Parse Data from a Field Containing Multiple Values using CROSS APPLY

  • Comments posted to this topic are about the item Parse Data from a Field Containing Multiple Values using CROSS APPLY

  • Nice article, but instead of using a slow multiline table value function, you should better use the well tested and fast inline table value function DelimitedSplit8K (except your lines are longer than 8k or have more than 100 columns or some other unusual stuff (but in this case you could even modify the 8k-function))

    God is real, unless declared integer.

  • Hi, Stan!

    Quite a not so rare problem - and up from SQL Server 2016/ databases with COMPATIBILITY_LEVEL = 130 there is the STRING_SPLIT() table value function...
    ...seems it does the trick as well!

    Regards!
    Sebastian

  • I kind of have an issue with this statement .

    By definition, a flat file can only have one value per field per record.
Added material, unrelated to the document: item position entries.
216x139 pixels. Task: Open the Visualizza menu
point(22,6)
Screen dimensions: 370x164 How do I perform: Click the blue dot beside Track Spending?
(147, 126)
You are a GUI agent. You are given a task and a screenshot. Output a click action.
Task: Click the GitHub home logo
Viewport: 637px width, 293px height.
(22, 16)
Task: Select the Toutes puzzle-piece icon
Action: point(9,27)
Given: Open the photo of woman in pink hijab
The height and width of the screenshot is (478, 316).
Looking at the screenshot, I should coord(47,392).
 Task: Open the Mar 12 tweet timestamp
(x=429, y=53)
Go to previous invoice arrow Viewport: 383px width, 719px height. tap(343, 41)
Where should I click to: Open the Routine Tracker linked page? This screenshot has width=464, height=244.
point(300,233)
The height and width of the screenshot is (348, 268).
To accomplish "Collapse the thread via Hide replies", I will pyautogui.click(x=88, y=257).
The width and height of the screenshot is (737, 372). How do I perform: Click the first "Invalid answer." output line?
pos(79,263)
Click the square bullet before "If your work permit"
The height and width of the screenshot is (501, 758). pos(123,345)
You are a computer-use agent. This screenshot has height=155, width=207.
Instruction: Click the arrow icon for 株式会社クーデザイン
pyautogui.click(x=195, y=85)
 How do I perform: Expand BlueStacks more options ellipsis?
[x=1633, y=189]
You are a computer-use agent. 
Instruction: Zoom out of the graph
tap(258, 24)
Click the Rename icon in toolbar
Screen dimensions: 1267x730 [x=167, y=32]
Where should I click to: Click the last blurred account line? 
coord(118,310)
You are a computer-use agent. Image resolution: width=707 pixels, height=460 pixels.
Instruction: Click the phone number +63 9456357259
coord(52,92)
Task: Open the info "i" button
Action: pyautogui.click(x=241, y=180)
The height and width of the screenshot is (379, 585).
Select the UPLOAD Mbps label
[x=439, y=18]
A delimited file, however, can have one or more fields that are further delimited by other delimiter characters.


    It is plainly wrong. 

    Flat File and Delimited File are definitions of how the data is stored within the file record.
    not how data is stored within record fields. 

    you can as easily have this in CSV as shown in OP 

    ProductId,ProductName,PartsList
    1,Gizmo,463|914|771|281|418
    2,Doohickey,422|4533,Gadget,32
    3|724|449|882|591|715

    AND in flat file 

    ProductId________ProductName__________PartsList_________________
    1________________Gizmo________________463|914|771|281|418_______
    2________________Doohickey____________422|453___________________
    3________________Gadget_______________724|449|882|591|715_______

    same data in different file type. 
    the file type does not define data with in.  
    what defines data with is the origin of the file. as in if a file comes out of an IBM mainframe type machine, it is by definition a flat file. but the data in it may be stacked in such a way that a field may contain a list of delimited  values. 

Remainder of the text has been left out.